Work instruction >>
Could you return every line of the material that contains the word "height"?

Record extracts >>
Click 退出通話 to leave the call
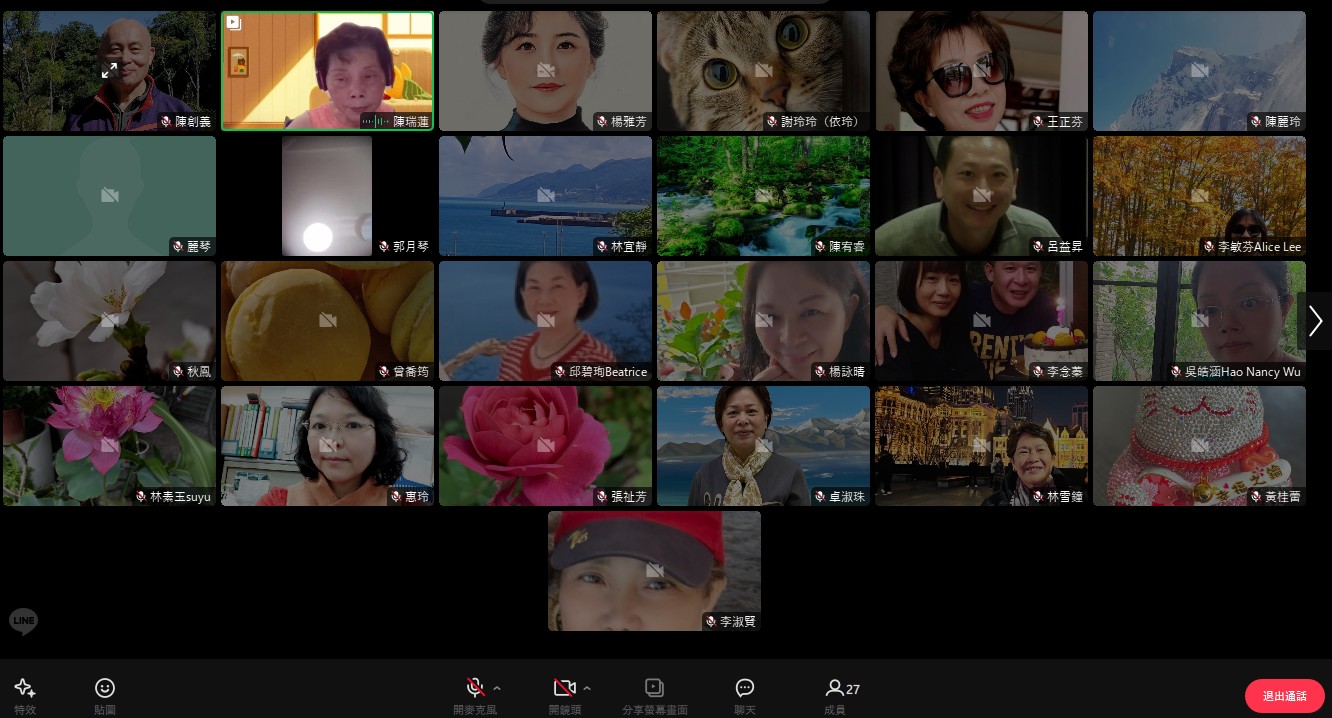 coord(1284,696)
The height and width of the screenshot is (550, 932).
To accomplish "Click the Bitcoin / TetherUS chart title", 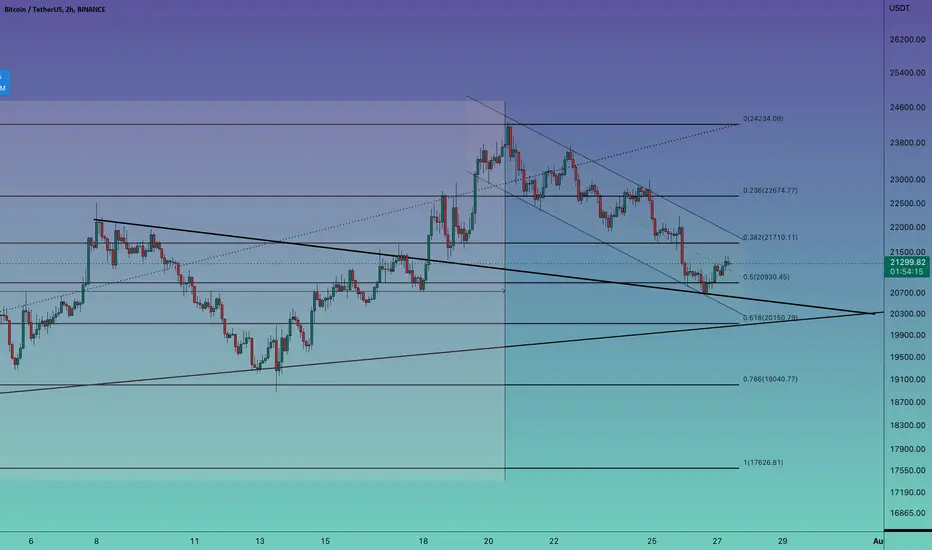I will [x=55, y=10].
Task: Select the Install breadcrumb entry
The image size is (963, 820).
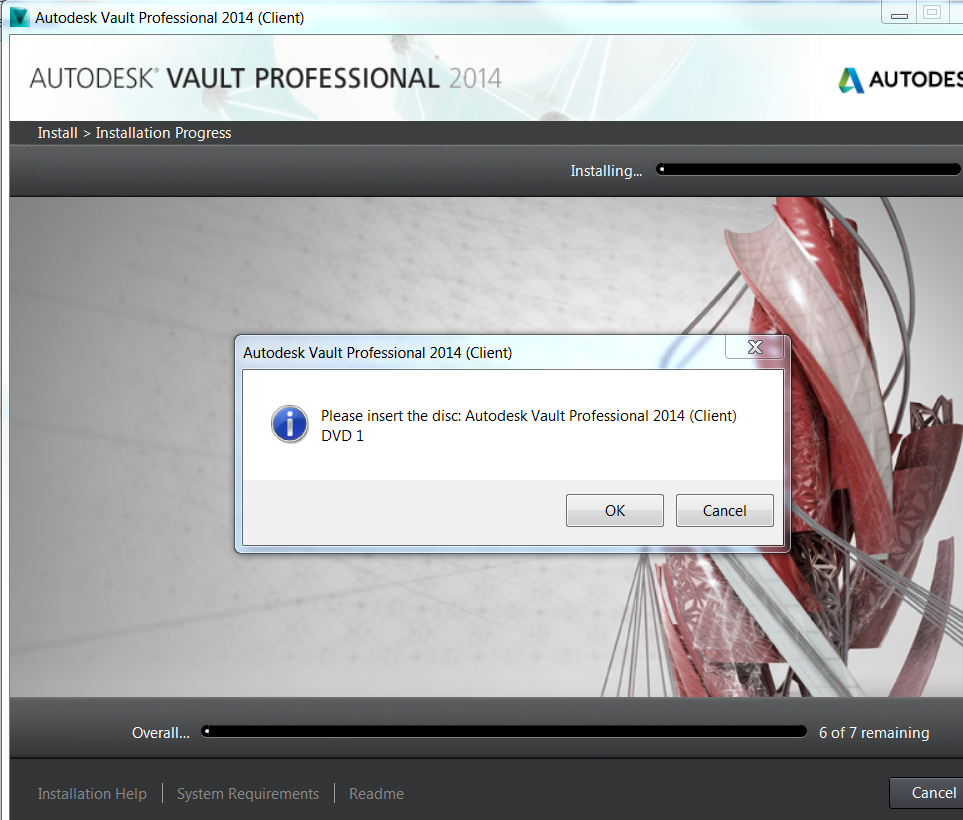Action: pyautogui.click(x=57, y=132)
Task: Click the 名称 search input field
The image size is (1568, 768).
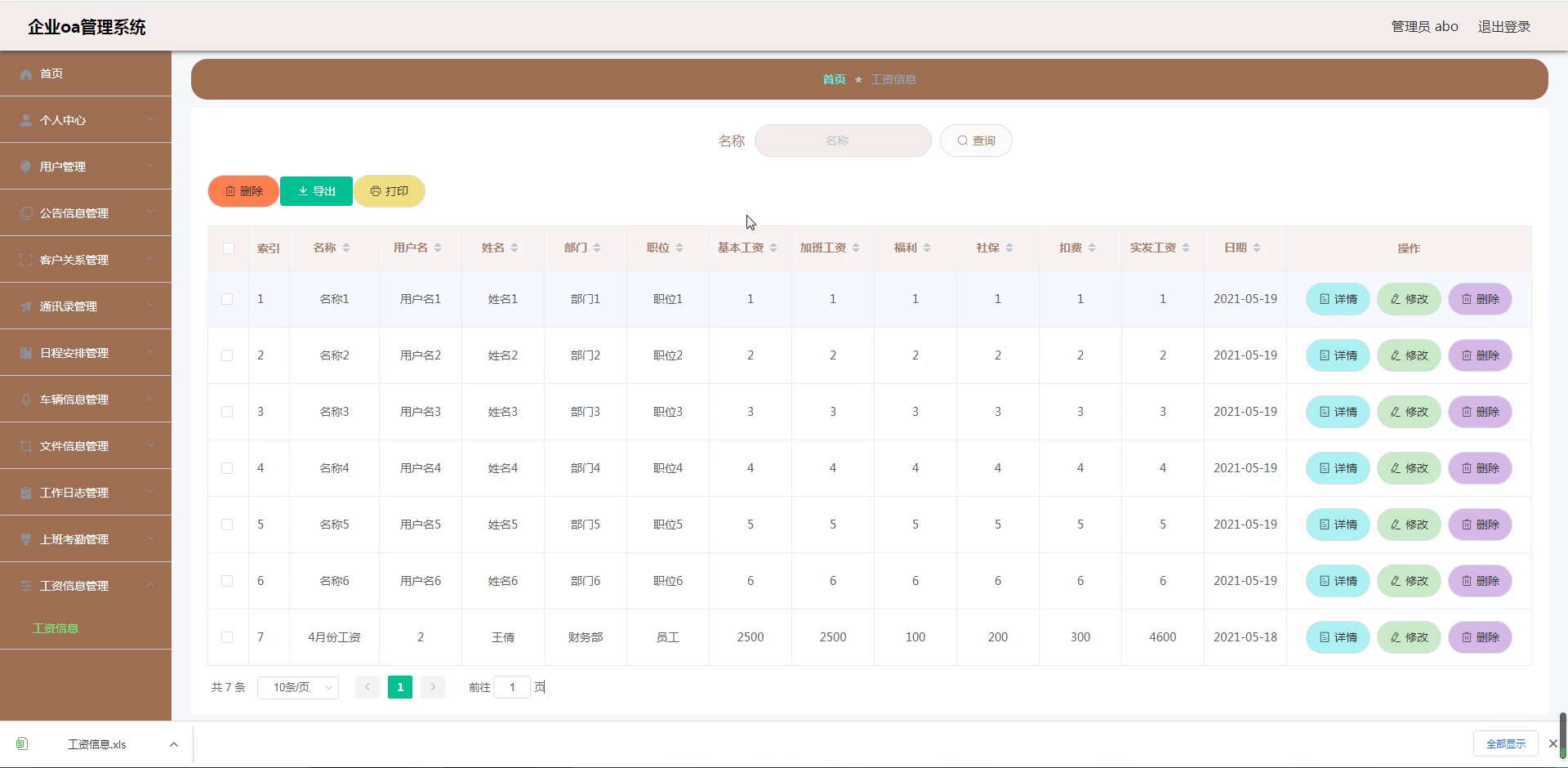Action: (843, 141)
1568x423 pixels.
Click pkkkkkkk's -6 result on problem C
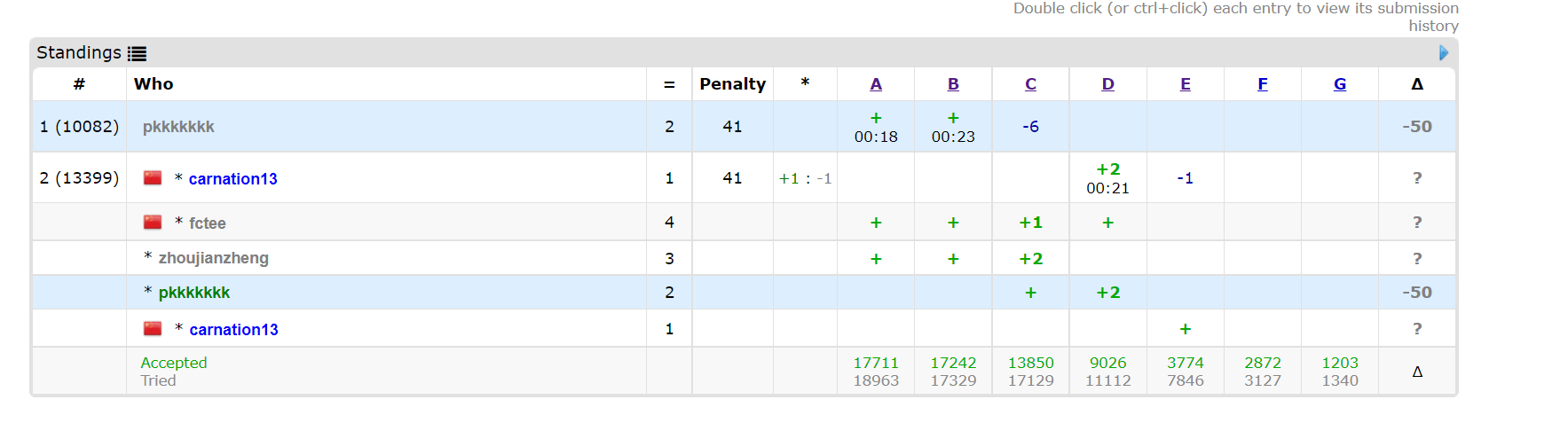1030,127
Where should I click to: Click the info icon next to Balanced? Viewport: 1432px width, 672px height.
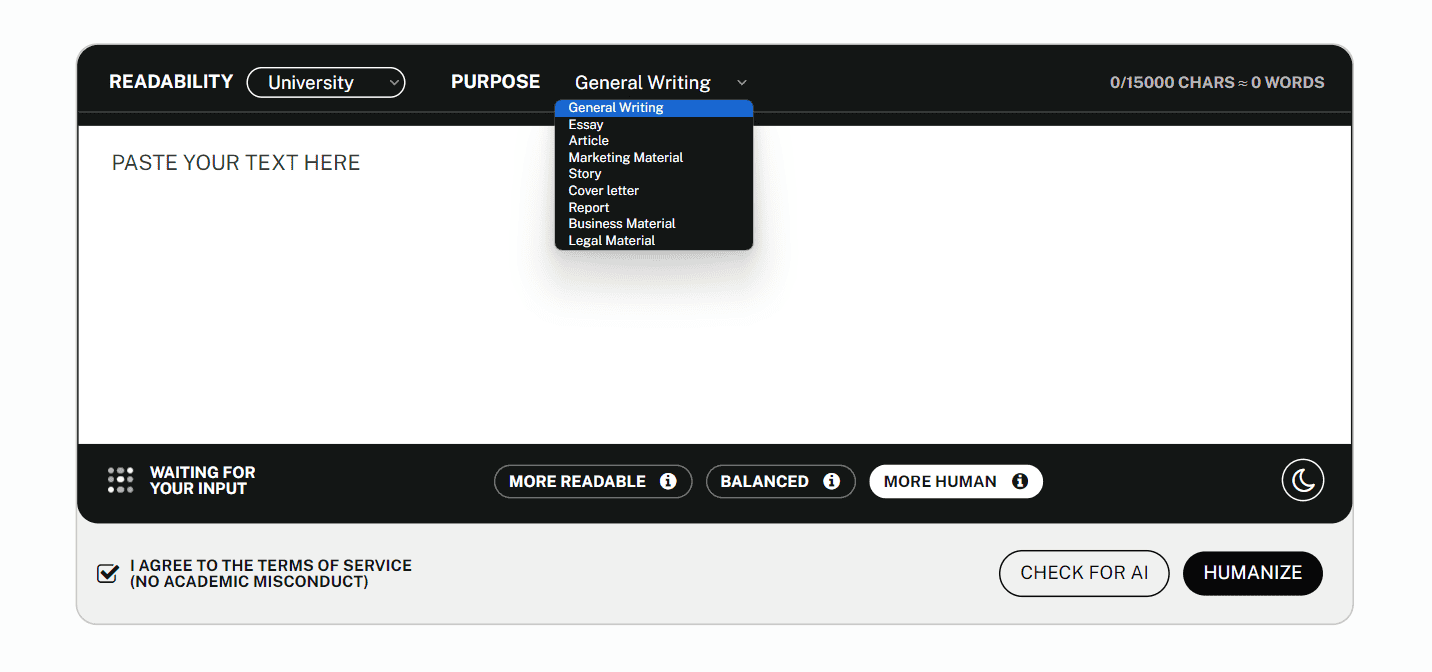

Response to the task >>
The height and width of the screenshot is (550, 932).
Where should I click to: Click the info icon next to Balanced? Viewport: 1432px width, 672px height.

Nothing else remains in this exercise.